Couple told they can only sell their £500k house to agricultural worker
A Telford couple have been told by a planning inspector that they can only sell their five-bedroom, £500,000 home to an agricultural worker.
The sale particulars state that the house is a five bedroom, three bathroom “unique family home set within approximately three acres of paddocks and woodland.”
The owners had appealed against Telford & Wrekin Council over the continued application of a 1990 planning condition restricting the sale of the property in Donnington Wood.
“There is no evidence that the property is too large to be suitable for the purpose of an agricultural or forestry worker’s dwelling or that its size would render it undesirable to the target occupiers,” a planning inspector wrote this week.
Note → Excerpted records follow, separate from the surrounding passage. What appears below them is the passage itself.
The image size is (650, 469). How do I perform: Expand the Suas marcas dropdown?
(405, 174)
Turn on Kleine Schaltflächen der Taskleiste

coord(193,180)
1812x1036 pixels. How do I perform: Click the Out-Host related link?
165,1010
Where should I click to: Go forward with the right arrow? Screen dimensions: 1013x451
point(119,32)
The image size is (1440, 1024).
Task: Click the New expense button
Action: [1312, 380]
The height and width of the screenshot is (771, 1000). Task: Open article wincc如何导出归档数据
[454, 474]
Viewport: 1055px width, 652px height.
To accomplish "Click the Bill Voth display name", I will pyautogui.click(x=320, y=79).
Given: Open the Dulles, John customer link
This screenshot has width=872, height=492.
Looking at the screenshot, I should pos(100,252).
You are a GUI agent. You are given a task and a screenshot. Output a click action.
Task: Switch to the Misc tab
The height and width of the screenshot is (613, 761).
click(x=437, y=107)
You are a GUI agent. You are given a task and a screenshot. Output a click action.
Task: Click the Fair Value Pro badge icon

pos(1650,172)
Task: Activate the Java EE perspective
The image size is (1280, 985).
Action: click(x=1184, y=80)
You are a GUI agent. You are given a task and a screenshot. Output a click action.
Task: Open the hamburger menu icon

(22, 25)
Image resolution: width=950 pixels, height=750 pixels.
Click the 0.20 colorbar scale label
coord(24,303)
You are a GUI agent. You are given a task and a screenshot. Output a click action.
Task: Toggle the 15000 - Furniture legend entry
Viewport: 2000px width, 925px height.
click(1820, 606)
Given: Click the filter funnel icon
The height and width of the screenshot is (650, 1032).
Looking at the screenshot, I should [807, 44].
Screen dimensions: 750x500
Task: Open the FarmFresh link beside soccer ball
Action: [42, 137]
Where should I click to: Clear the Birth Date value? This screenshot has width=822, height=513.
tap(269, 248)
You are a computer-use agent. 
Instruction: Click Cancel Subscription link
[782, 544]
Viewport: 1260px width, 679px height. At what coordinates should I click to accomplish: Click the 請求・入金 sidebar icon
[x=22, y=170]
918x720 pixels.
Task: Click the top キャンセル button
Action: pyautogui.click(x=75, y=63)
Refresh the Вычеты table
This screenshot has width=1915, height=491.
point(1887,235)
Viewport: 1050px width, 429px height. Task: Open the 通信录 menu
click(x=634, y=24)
The inspector found that there was “no compelling evidence that the dwelling is no longer needed to meet the needs of agricultural/forestry workers employed in the area”.
“It is therefore necessary for the disputed condition to be retained to ensure that adequate accommodation is available in the locality for agricultural/forestry workers.”
Oliver and Rosanna Wadlow had told the inspector that the “original agricultural need has long since ceased”.
It had been “comprehensively marketed for over 12 months with ‘no legitimate application or demand for the dwelling by an eligible person identified”.
The couple had said that the council’s case “relies largely on technical objections to the marketing process and subjective interpretation of ‘local need’ rather than substantive evidence of agricultural demand”.
The inspector, N Robinson, visited Lodge Road on December 1 before making the decision on December 10.
They found that one potential buyer had their eligibility to buy the property approved by Telford & Wrekin Council.
The couple had challenged this decision and said they did not consider that the individual had met the criteria.
Council planners had insisted that it was its decision to make and not the property sellers’.
Millington’s Lodge is a detached, five-bedroom property set in around 3.11 acres of land, of which 1.92 acres is grassland and the remaining 1.19 acres is woodland.
But the inspector found that “an eligible person expressed an interest in the property”.
“Thus, it cannot be said that there was no interest in the property from eligible persons.”
Telford & Wrekin Council officials reported at an earlier stage in the process that should the property be purchased and occupied by someone who did not meet the agricultural condition, enforcement action would be against those individuals and not the current owners.